Você consegue individualizar a atuação como uma excelente crescente e entendimento da personagem a medida que os anos vão passando, até a modulação vocal de Jody altera junto de sua maquiagem. É uma composição muito inteligente, impecavelmente executada e que se sustenta até os dias de hoje.


1º Lugar: Celia Johnson, Brief Encounter (''Desencanto'')

Não tem muito para onde correr, é muito difícil assistir ao filme de David Lean e não se impressionar com o que a britânia entrega nele. Não só eu poderia falar o quão internalizada e sutil, e logo, moderna, é a forma como Johnson encara sua personagem, o que a difere completamente de suas concorrentes, mas tem um ponto que eu acho crucial na forma que ela conduz sua atuação: é a capacidade de inferir a emoção correta de acordo com a própria narração de seu filme. 
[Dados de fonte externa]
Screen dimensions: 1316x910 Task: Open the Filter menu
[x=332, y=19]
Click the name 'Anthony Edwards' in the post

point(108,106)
Ao longo da película, você começar a notar que Celia sincroniza de forma perfeita seu rosto com a narração da personagem. Isso faz com que seus problemas, medos, questionamentos e tudo mais esteja estampado em sua face. É um tipo de atuação que, se você retirar todo e qualquer áudio do filme, ainda assim será capaz de compreender os sentimentos da personagem. Cada nova nuance é muito bem empregada e executada, um sopro de ar fresco para época, que não envelheceu nada e ainda encanta mesmo nos dias atuais. E que, talvez, até por isso tenha prevenido uma chance maior de vitória da atriz.

P O R É M,
E se eu pudesse substituir indicadas daquele ano por escolhas pessoais e mais ousadas?

Em uma década permeada pelos melodramas e a posição da mulher definida como frágil ou a deriva, o cinema noir colocava atrizes em papéis transgressores que exaltavam uma mudança no status quo. Com isso em mente, eu retiraria Jones, Wyman Russell e substituiria pelas três performances abaixo, exemplares magníficos de um tipo de filme a frente de seu tempo:


Ingrid Bergman, Notorious (''Interlúdio'')

Indicada nos três anos anteriores, com direito a uma vitória, Bergman entrega aqui uma das performances mais emblemáticas do cinema de Hitchcock. A jovem Alice navega por um oceano de paixão, intriga e maldade e a atriz acompanha isso com o carisma e talento que a personagem requer, dividindo a tela com, ninguém menos, Cary Grant e nunca deixando se apagar.

A forma como Bergman se abre e vai se entregando a personagem é muito intrínseco ao que o espectador está sendo jogado. Quando a gente se dá conta, já estamos imersos na trama, apaixonados pela atriz e sua personagem e ficamos embasbacados com a cena do café perto do fim do longa. É de tirar o chapéu.


Rita Hayworth, Gilda (idem)

A performance da estonteante Hayworth em ''Gilda'' deve ser a mais famosa desse ano. Gilda é a essência de uma ''femme fatale'' e basta um jogar de cabelo para trás, para que saibamos o poder de Rita. A personagem é apaixonada, mas muito segura. Sexy, mas sem deixar de demonstrar fragilidade. 

E tudo isso é muito fácil de ser deixado de lado simplesmente porque a atriz que a defende é uma beldade, mas está tudo ali em cena. Rita o faz com unhas e dentes e capta toda a energia necessária para fazer de sua passagem, um marco na tela.


Lana Turner, The Postman Always Rings Twice (''O Destino Bate à Porta'')

Um rosto irresistível, um platinado marcante e um traje de banho arrebatador são alguns dos artifícios que Mrs Lana Turner utiliza para não deixar o espectador tirar os olhos dela.

Sua Cora é amorosa, verdadeira e quase vira uma mocinha quando se mostra apaixonada, mas é também capaz de armar um plano para matar seu marido, explodir em ódio por ser traída e chorar de coração partido ao pedir desculpas. E eu compro todas as cenas que Turner faz alguma dessas reviravoltas porque, acima de tudo, ela mesmo acredita em sua personagem. Uma personagem tão diferente e hipnotizante que é, quase, impossível esquecer.